Evelyn is unhappy to see David, as Taylor was not a nice man. She does not know that her husband's most recent affair was with Nadine. The impersonation works for some time, and David becomes increasingly attracted to Evelyn. However, Nadine notices that his wrists are not scarred, as were Taylor's, and she offers to remain quiet for a share of the estate. David informs Cagle, who telephones Nadine, and it becomes clear that Cagle and Nadine are coconspirators. At a lonely spot on the estate, Cagle kills Nadine and throws her body from the cliff into the ocean for trying to double-cross him. The police declare Nadine's death an accident. David decides to leave and Cagle offers him a ride but knocks him unconscious and throws him into the cistern. When David regains consciousness, he discovers Taylor's skeletal remains beside him. He manages to climb out of the cistern.

Cagle stresses to the grieving Calder the unlikelihood that Nadine's death was accidental and reminds him that Evelyn hated Nadine. Evelyn packs her belongings, wishing to leave in the mansion. Calder asks her to accompany him to Nadine's favorite spot, next to the cliff. He accuses her of murder and tries to push her from the cliff. David, who has just escaped the cistern, hears Evelyn's screams and rushes to rescue her, knocking Calder down.

David confronts Cagle, who draws a gun. The sound of a police siren is heard, as Cagle had phoned them informing about Calder's supposed threats. When Evelyn appears unexpectedly behind Cagle, David is able to dim the lights so that Cagle's shots miss him. Cagle flees, and Angel chases him and catches him next to the cistern, with its lid still open from David's escape. Philip falls into the cistern while fighting the dog.

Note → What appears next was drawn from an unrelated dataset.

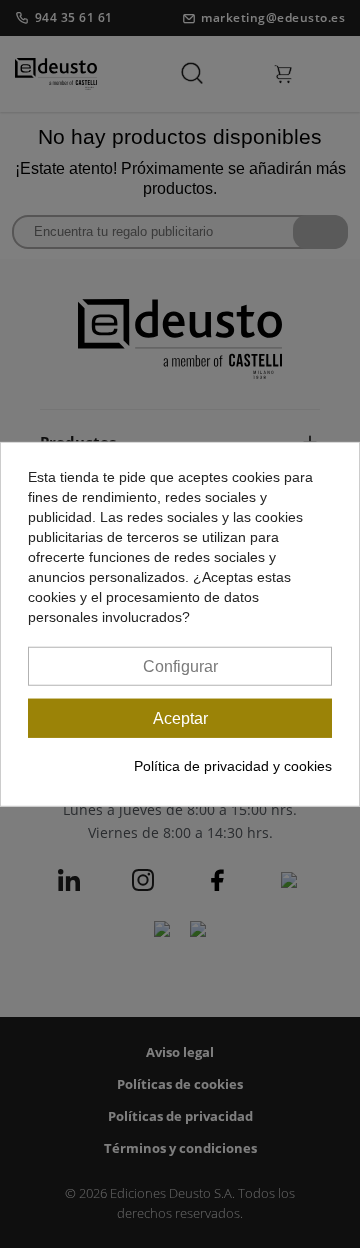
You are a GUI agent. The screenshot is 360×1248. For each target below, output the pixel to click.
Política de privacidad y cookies (233, 765)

Matters are resolved with the police and Evelyn is unwilling to press charges against David, showing that she now returns his feelings.

==Cast==
- Kent Smith as David Cummins
- Viveca Lindfors as Evelyn Taylor
- Robert Douglas as Philip Cagle
- Janis Paige as Nadine Taylor
- John Alvin as Calder Taylor
- Monte Blue as The Sheriff
- Frances Morris as Miss Roberts
- Nita Talbot as Miss Goff

==Reception==
The New York Times critic Bosley Crowther called This Side of the Law "a dreary little film".

Critic John L. Scott of the Los Angeles Times wrote: "Identity of the man who engineers most of the dirty work is a fairly well-kept secret until the final portion of the film, although tried-and-true 'whodunit' fans won't have much trouble figuring it out."